■ Dataset entries ■
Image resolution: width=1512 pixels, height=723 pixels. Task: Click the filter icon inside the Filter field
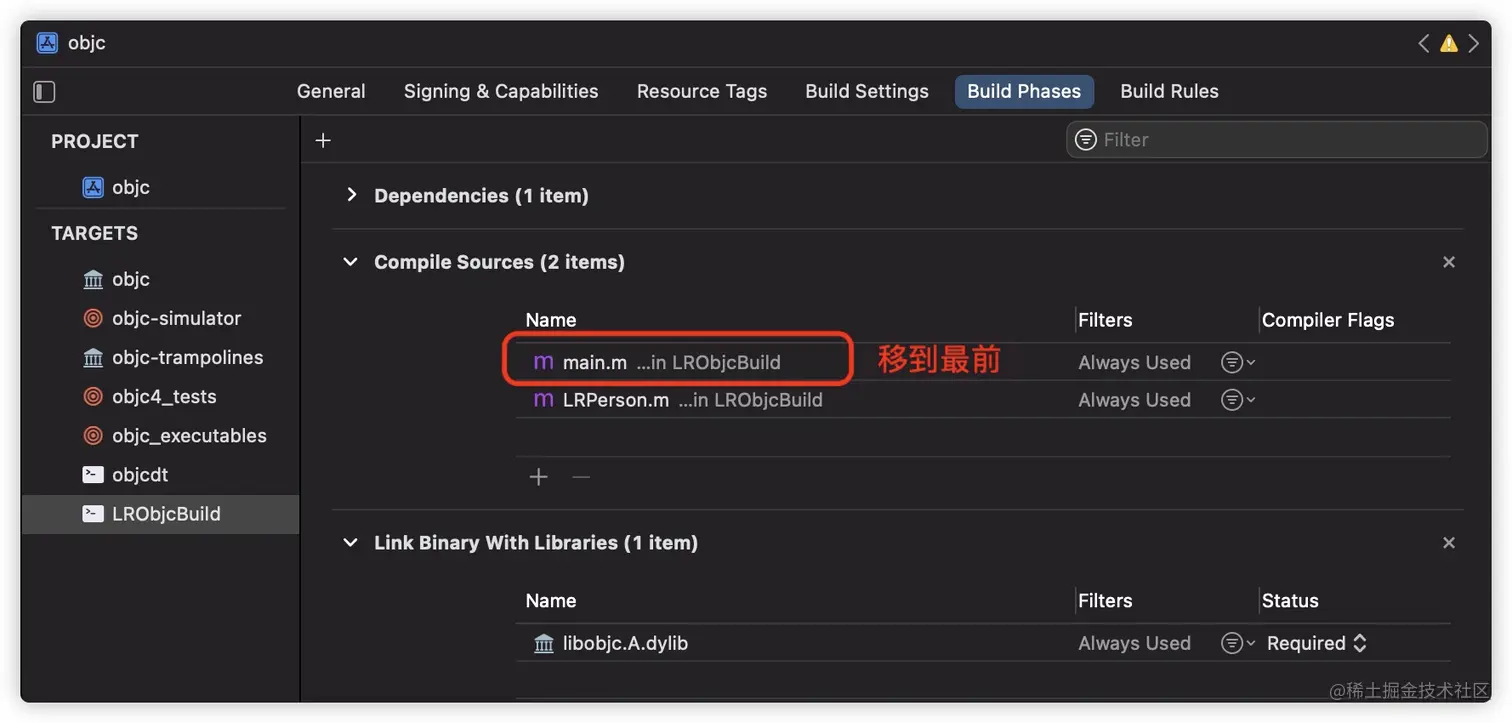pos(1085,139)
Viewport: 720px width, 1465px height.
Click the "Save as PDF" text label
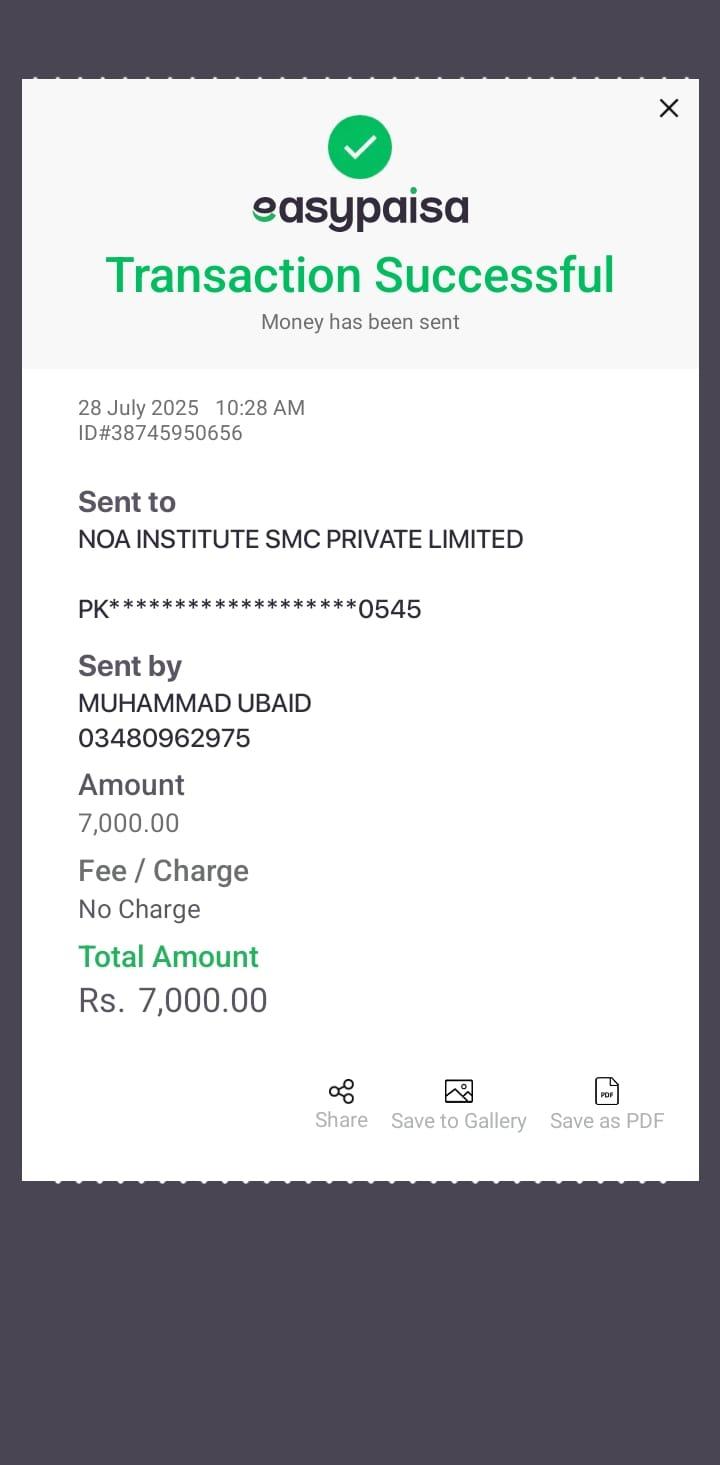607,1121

■ Exercise prompt ■
Transcribe all records verbatim, no pictures.

■ Answer ■
Image resolution: width=1512 pixels, height=723 pixels. Task: Click the filter icon inside the Filter field
pos(1085,139)
Viewport: 720px width, 1465px height.
Click the "Save as PDF" text label
607,1121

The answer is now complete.